The standard Chart of Accounts in Xero will get you off to a good start, but tailoring the codes to track the key numbers in your specific business model gives you a far more detailed (and more tailored) overview of the company’s finances.

Customising your Xero codes lets you track specific financial elements

How do I amend my Xero codes?

Amending your Xero codes so they’re more suited to the needs of the business makes a lot of sense, and adds real value to your Xero reporting.

It could be something as simple as changing the name of an existing code to the preferred term you use in your business, or it could be that you want to create new sales codes for each individual branch in your company, or every sales person in the team.

If you’re happy to get a little ‘hands on’ with the internal workings of Xero, it’s possible to amend or create these codes yourself.

Here’s a quick overview of the main ways to amend your codes:

  1. Getting started – log into your Xero account and go to Settings > Chart of Accounts.
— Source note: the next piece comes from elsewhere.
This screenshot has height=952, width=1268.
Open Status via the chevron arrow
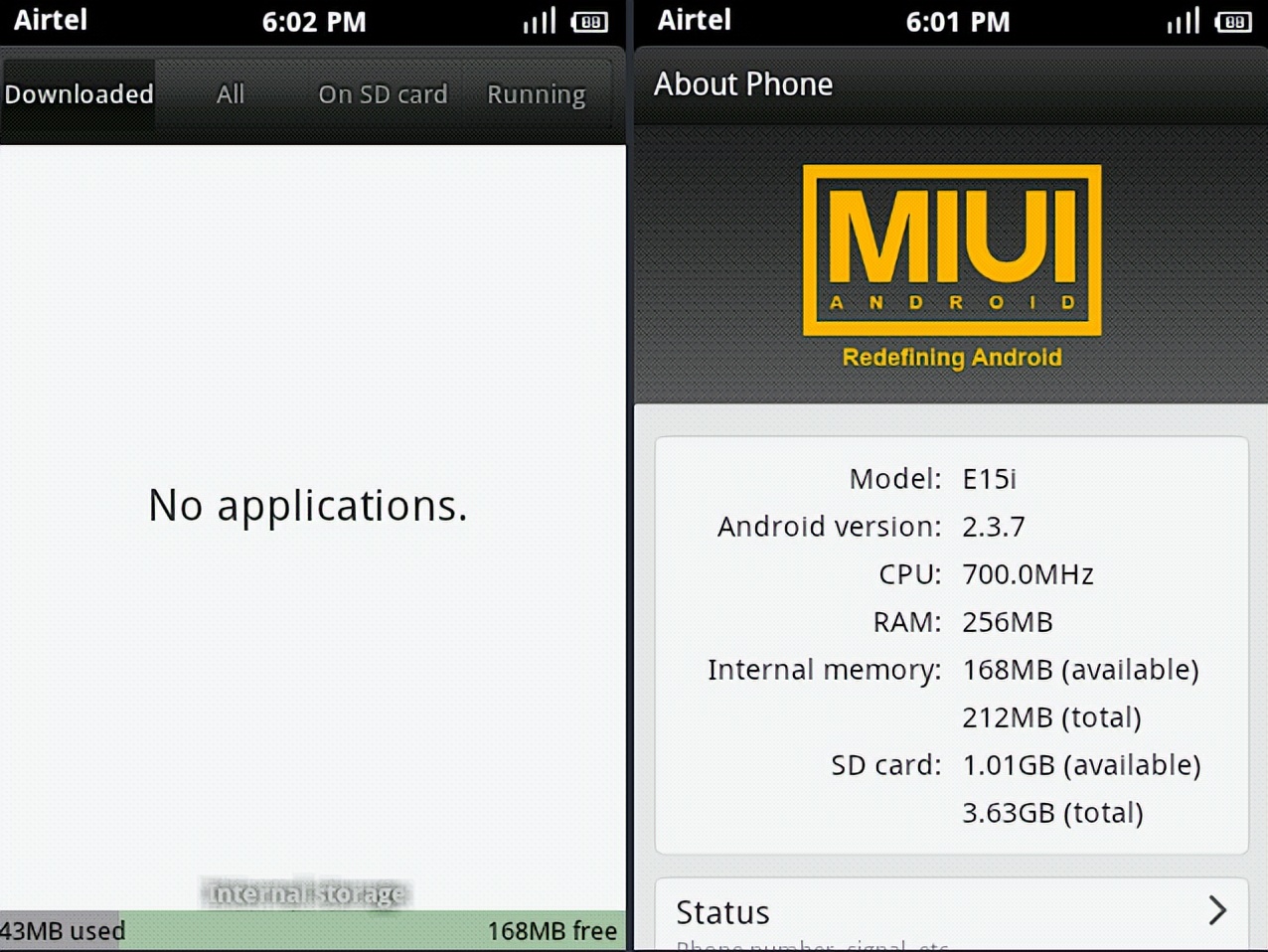click(1217, 910)
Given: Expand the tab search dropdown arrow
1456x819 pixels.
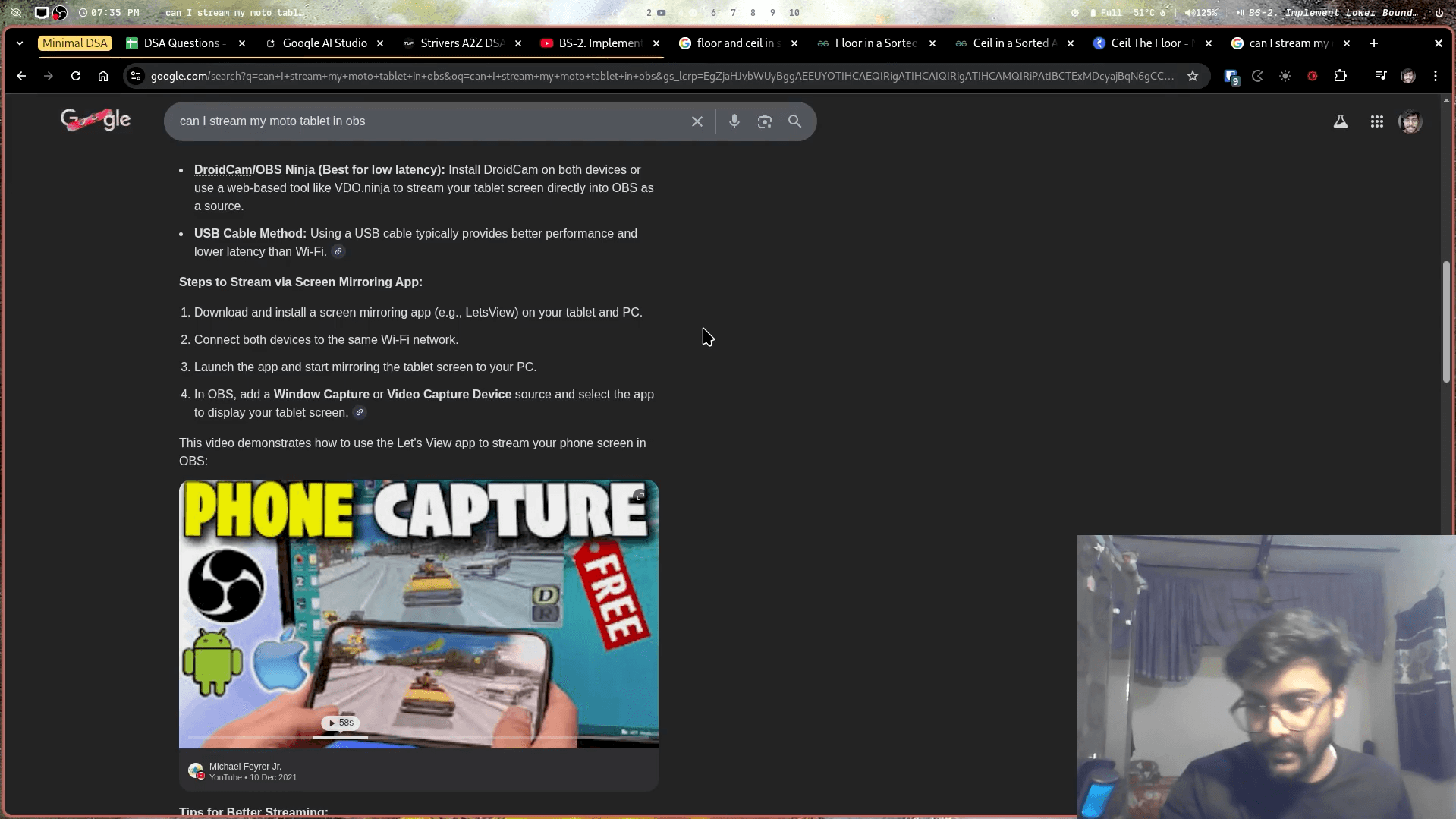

Here you’ll see a list of all your account codes – you’ll notice that the codes are generally grouped together by ‘Type’ and it is always helpful to keep it this way.
  2. To change the code name – simply click on the name of the code you’d like to change and amend the ‘Name’ field. It’s best not to change the ‘Account Type’ or ‘Code’ fields unless you really need to.
  3. To add a new code – select ‘Add account’ at the top of the page and populate the ‘Account Type’, ‘Code’, ‘Name’ and ‘Tax’ fields. ‘Description’ isn’t mandatory but feel free to add this if you like (it won’t appear in any reports but can be a helpful reminder).
  4. Account type – these are grouped by Assets, Liabilities, Revenue, Expenses and Equity. If you’re not sure which one to use, it’s a good idea to check with your accountant first before making any changes.
  5. Code – this will be the fixed code that will be used each time, try to keep the codes in line with other ‘Account Types’. For example, all 4000 codes will relate to Revenue.
  6. Name – this will be the name that appears in your reports, so it’s important to choose a term that everyone in the business will understand.
  7. Tax – generally the relevant tax rate will be 20% (VAT on Income/Expenses), but if you’re not sure then talk to your adviser to check the correct rate. We have a blog on VAT tax codes tax codes for expenses that you can read here.

Tracking the numbers that matter

With your Xero codes customised and tailored to your exact needs, you have a powerful set of tools in Xero for tracking performance over time and highlighting the key financial areas where action or improvements may be needed.

Your profit & loss (P&L) and balance sheet reports will show you each account code as a separate breakdown in your reporting, with the option to compare against previous months, periods or years. And you can even customise your main Xero Dashboard to show the important numbers, metrics and KPIs that you’ve set up as new codes.

By making it easy to track the numbers that matter, you get an instant, real-time overview of the health of the business. And that’s a huge advantage when it comes to managing your finances, planning your future months’ activity and making important business decisions.

Need a hand with your Xero codes?

If you’d like any help with customising your Chart of Accounts and Xero codes, we’re always at the end of the phone line.

Talk to us about new ways to customise your Xero set-up with enhanced coding and tracking. We’ll help you to improve your scorekeeping and performance management, and will provide you with the important numbers you need for managing the business.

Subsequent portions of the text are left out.